The conclusion here reached is certainly in conflict with some of the language used in Aktieselskabet Dampskib Gansfjord v. U. S. (The Gansfjord), 32 F.(2d) 236 (C.C.A.). The court said: “The injury alleged being to a structure which is to be regarded as land was not cognizable in a court *244of admiralty.” But it is very important to understand just what was really decided in that case. The cause of action was the same as that in the present case. The libel was filed on the law side of the court. The Circuit Court said: “The. libel did not purport to be one in admiralty.” Exceptions to the jurisdiction of the court either as a court of admiralty or as a court of law were filed, and overruled by the District Court (25 F.(2d) 736, 737), which held that the libel was a proceeding sui generis in character, and that, although it was not strictly within the admiralty jurisdiction, Congress had the right, under its broad powers to regulate commerce, to prescribe procedural forms for the enforcement of remedial legislation and that “the seeming confusion of admiralty process for the enforcement of a declared lien with the legal form of attachment” was within its authority. The holding of the District Court, 25 F.(2d) 736, was that, though the action had been brought at law, admiralty procedure was allowable, and the Circuit Court of Appeals affirmed the decree.

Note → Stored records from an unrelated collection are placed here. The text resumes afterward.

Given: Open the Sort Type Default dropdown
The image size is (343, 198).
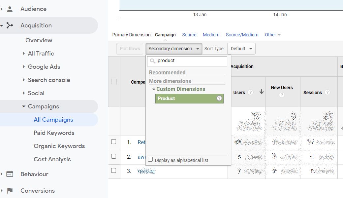Looking at the screenshot, I should click(241, 49).
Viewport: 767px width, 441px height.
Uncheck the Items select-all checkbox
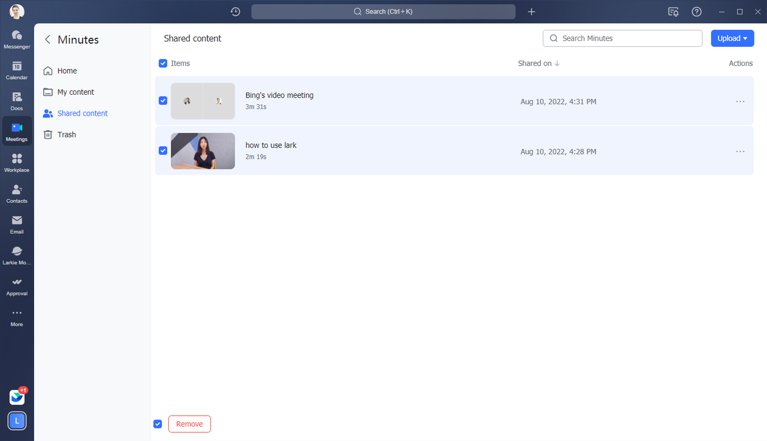click(163, 63)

In view of the question before it, I regard what the Circuit Court of Appeals said in the Gansfjord Case as dictum, and it seems to me so directly contrary to the long-settled principles upon which jurisdiction in case of proceedings against vessels for fines, penalties, and forfeitures rest that I am compelled to differ with it. I agree with the statement of the District Court in the Gansfjord Case, 17 F.(2d) 613, 614, that the Act of March 3, 1899 (33 U.S.C.A. §§ 408, 411, 412) belongs to “the category of those quasi criminal statutes which provide for the imposition of fines, penalties, and forfeitures” and that the unliquidated damages were intended as additional penalties imposed upon the vessel as the offending thing.

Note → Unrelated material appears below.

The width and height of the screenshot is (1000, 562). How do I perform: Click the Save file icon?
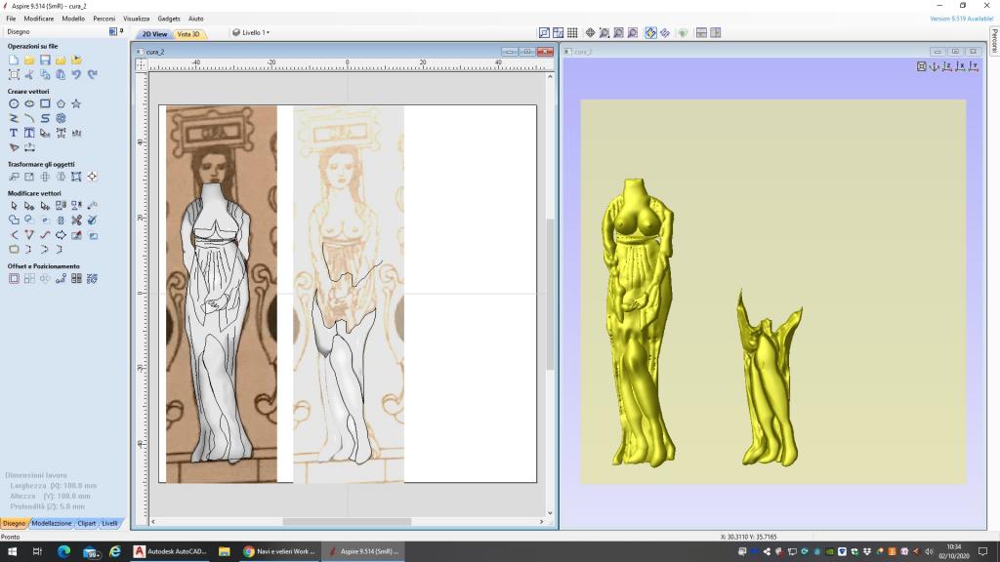[x=45, y=60]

II. The practical importance of the question was not great either in the Gansfjord Case or in this one. In that case jury trial had been waived by stipulation. In the present case, even if the libel could be treated as on the law side, I think the claimant would have also clearly waived his right to jury trial. See Prince Line v. American Paper Exports, Inc. (C.C.A.) 55 F.(2d) 1053, 1057. The court in dealing with a very similar situation there said: “To be sure, it did not definitely appear at the .outset on just what the libellant was relying; it is fair to construe the libel as possibly sounding in contract alone. But it became abundantly plain as the cause proceeded that the pleading spoke with two voices, and meant to rely upon the Shipping Act (46 U.S.C.A. § 814 et seq.), if a contract to carry at the established rates was not proved. The respondent was bound at that time to claim its right to a jury, if it meant to insist upon it; for a jury trial is not in civil cases a constitutional necessity; a defendant may lose it by inaction.”

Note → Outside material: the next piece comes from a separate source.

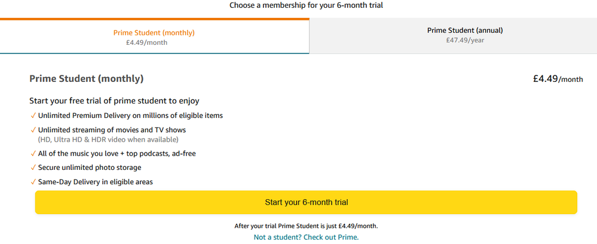Image resolution: width=597 pixels, height=244 pixels.
Task: Click the bold Prime Student (monthly) section heading
Action: point(86,79)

Nor would there be any subsequent difference in the two modes of procedure with regard to the counterclaim. I am satisfied that under the principles of The Thekla, 266 U.S. 328, 45 S.Ct. 112, 69 L.Ed. 313, the counterclaim or cross-action could be maintained either at law or in admiralty. Nassau Smelting & Refining Works v. United States, 266 U.S. 101, 45.S.Ct. 25, 69 L.Ed. 190, cited by the libelant to the contrary, is not in point. The reason that the counterclaim was denied in that case was that it depended upon the Dent Act (50 U.S.C.A. § 80 note) under which Congress had confirmed jurisdiction to the Court of Claims exclusively; hence it could not be asserted in the District Court. There is nothing to limit the broad principles of The Thekla to admiralty cases only.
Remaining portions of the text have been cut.